If special assembly techniques are used, standard borosilicate fiber can be used in component parts for high temperature applications up to 900°F. These special techniques may include the use ceramic-based bonding agents or epoxy-less assembly techniques.
Because these techniques and materials are expensive and/or difficult to use, only one end is designed for high temperature operation. If your application requires protection at both ends, contact us.
If plastic (PMMA) fiber is used, maximum exposure temperature is 158°F (70°C). This is the melting point of PMMA fiber.
Temperature references relate to ambient conditions and do not factor in heat generated by light absorption. For instance, a borosilicate glass fiber component, in a 70°F ambient environment, plugged into a 150W quartz-Halogen lightsource, may still fail (melt at the input) if an IR mirror is not used. The epoxy absorbs light and IR energy, converting it to heat energy, which increases the input temperature . This temperature may increase to the point where the epoxy and/or the glass melts! So it’s very important to keep the input tip clean, free from foreign debris, which can absorb energy, converting it to heat.

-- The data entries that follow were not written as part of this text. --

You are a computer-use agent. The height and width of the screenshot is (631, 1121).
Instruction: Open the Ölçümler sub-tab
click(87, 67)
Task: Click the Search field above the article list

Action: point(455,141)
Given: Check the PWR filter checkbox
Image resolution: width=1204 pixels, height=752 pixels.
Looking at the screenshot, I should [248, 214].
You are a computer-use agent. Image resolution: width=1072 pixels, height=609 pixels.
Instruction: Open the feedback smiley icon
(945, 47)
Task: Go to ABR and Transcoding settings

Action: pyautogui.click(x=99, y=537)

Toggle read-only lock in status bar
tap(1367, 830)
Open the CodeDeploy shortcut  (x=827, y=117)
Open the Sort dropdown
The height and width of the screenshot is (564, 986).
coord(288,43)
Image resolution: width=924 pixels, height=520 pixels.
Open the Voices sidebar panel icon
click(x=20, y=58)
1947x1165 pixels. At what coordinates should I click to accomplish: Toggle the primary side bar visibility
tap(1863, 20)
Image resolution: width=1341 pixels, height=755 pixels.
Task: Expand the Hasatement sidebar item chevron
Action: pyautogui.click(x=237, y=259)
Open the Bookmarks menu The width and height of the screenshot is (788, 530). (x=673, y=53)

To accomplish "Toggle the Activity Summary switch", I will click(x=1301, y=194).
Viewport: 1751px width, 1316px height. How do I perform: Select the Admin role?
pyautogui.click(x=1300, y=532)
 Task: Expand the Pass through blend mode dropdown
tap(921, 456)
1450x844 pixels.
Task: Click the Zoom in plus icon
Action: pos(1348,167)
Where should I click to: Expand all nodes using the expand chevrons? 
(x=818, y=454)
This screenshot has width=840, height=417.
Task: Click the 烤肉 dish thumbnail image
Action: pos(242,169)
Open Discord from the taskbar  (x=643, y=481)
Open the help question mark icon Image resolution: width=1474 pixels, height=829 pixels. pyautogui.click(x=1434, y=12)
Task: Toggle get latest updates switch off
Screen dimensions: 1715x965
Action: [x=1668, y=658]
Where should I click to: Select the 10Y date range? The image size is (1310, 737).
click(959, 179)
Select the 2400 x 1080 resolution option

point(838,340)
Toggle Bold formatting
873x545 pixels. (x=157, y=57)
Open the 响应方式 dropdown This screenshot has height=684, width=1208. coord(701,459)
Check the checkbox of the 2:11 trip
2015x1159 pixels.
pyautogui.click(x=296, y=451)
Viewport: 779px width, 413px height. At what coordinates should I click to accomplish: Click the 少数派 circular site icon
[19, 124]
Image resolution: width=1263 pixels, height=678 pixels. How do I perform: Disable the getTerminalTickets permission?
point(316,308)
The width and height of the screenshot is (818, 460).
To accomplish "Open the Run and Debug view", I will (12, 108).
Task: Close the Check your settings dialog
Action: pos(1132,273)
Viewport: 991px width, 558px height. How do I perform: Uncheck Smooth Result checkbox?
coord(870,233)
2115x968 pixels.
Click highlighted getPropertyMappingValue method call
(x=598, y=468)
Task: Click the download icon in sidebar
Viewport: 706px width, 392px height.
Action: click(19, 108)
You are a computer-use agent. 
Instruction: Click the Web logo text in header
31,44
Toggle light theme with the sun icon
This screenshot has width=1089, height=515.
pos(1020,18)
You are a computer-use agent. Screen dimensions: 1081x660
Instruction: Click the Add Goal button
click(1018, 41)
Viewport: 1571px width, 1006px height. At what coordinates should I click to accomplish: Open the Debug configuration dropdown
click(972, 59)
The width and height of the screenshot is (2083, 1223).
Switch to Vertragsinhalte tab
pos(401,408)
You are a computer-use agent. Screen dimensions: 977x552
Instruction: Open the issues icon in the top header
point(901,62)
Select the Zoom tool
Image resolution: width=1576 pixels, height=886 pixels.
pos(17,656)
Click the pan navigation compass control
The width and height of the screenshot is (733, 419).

Standard Fiberoptics Technology light guides are constructed for operation at 350°F. Upon request, 600°F epoxy may be substituted at no extra charge. Or, 900°F degree construction is available on special order.
Our silica fiber cannot be assembled using our 900°F degree construction and therefore is limited to 600 °F operation.
Borosilicate fiber components can withstand up to 900°F temperatures if manufactured using special assembly techniques.